EXERCISE DESCRIPTION —
Using the listing below, copy exactly the lines from the one containing "Given: Expand token" to the one containing "The image size is (924, 729).", both lines included, and no others.

MATERIAL PROVIDED —
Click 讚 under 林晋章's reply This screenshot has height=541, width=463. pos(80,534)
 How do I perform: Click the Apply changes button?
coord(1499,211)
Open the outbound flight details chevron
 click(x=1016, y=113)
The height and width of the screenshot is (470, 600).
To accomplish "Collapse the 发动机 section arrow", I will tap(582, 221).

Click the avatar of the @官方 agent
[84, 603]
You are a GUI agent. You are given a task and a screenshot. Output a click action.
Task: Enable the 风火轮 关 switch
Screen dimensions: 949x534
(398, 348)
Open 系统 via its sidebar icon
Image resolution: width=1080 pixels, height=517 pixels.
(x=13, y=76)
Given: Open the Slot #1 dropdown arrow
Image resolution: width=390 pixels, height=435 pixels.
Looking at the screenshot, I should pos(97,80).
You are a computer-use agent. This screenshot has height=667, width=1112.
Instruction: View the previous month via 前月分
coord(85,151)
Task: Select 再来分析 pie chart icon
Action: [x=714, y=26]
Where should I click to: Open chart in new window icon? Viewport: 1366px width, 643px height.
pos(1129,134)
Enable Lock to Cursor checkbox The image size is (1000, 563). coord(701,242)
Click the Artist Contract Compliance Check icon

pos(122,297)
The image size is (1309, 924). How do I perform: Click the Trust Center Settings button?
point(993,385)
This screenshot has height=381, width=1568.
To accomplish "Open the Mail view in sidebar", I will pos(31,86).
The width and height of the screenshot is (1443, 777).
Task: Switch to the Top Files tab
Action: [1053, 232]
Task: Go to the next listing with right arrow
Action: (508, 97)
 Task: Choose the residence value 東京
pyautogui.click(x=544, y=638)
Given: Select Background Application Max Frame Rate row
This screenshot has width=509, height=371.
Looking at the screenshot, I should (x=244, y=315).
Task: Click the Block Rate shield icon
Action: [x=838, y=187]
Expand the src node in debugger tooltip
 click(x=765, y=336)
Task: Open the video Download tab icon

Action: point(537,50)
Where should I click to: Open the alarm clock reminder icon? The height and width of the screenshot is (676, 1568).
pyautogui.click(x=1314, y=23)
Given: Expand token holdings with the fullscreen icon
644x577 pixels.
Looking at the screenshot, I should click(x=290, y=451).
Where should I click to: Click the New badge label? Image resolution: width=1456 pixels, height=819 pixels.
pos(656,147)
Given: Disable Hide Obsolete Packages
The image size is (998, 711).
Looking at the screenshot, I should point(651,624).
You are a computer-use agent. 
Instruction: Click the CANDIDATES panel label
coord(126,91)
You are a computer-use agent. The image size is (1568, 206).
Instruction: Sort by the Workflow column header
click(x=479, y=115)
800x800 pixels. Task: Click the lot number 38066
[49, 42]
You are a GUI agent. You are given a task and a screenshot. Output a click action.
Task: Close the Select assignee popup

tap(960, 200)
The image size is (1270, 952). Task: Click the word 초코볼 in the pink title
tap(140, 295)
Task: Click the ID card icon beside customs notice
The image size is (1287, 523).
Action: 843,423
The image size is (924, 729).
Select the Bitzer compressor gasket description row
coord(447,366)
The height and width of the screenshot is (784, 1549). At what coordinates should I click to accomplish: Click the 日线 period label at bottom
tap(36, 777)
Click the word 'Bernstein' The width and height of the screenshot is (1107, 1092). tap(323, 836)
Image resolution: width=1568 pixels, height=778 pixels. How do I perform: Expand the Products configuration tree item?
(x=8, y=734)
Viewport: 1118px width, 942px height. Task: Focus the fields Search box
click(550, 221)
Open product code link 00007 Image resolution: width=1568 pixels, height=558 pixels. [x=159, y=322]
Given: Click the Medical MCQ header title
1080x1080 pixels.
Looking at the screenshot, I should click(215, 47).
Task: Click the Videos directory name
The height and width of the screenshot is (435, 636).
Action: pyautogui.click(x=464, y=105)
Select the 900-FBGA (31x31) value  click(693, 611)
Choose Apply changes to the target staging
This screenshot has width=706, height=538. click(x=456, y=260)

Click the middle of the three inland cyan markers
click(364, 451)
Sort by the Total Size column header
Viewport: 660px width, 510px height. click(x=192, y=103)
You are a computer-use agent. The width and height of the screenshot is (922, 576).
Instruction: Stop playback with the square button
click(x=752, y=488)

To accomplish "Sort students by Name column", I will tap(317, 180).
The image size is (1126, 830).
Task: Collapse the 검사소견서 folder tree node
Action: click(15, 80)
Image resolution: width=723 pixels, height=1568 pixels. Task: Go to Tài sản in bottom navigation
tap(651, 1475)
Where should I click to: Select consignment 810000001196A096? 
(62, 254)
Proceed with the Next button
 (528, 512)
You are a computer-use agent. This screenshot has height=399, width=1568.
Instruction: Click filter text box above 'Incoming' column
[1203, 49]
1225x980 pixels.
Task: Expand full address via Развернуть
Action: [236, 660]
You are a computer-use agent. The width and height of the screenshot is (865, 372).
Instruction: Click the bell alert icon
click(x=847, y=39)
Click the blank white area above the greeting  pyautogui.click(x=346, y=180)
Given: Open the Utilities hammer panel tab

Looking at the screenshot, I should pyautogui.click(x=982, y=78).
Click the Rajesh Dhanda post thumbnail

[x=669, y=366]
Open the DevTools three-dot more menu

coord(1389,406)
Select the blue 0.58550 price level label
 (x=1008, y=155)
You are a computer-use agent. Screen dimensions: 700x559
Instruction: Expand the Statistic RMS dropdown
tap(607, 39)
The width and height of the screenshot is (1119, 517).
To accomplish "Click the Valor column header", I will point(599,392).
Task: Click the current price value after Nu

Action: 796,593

SOLVED EXERCISE —
Given: Expand token holdings with the fullscreen icon
644x577 pixels.
Looking at the screenshot, I should click(x=290, y=451).
Where should I click to: Click the New badge label? Image resolution: width=1456 pixels, height=819 pixels.
pos(656,147)
Given: Disable Hide Obsolete Packages
The image size is (998, 711).
Looking at the screenshot, I should point(651,624).
You are a computer-use agent. 
Instruction: Click the CANDIDATES panel label
coord(126,91)
You are a computer-use agent. The image size is (1568, 206).
Instruction: Sort by the Workflow column header
click(x=479, y=115)
800x800 pixels. Task: Click the lot number 38066
[49, 42]
You are a GUI agent. You are given a task and a screenshot. Output a click action.
Task: Close the Select assignee popup

tap(960, 200)
The image size is (1270, 952). Task: Click the word 초코볼 in the pink title
tap(140, 295)
Task: Click the ID card icon beside customs notice
The image size is (1287, 523).
Action: 843,423
The image size is (924, 729).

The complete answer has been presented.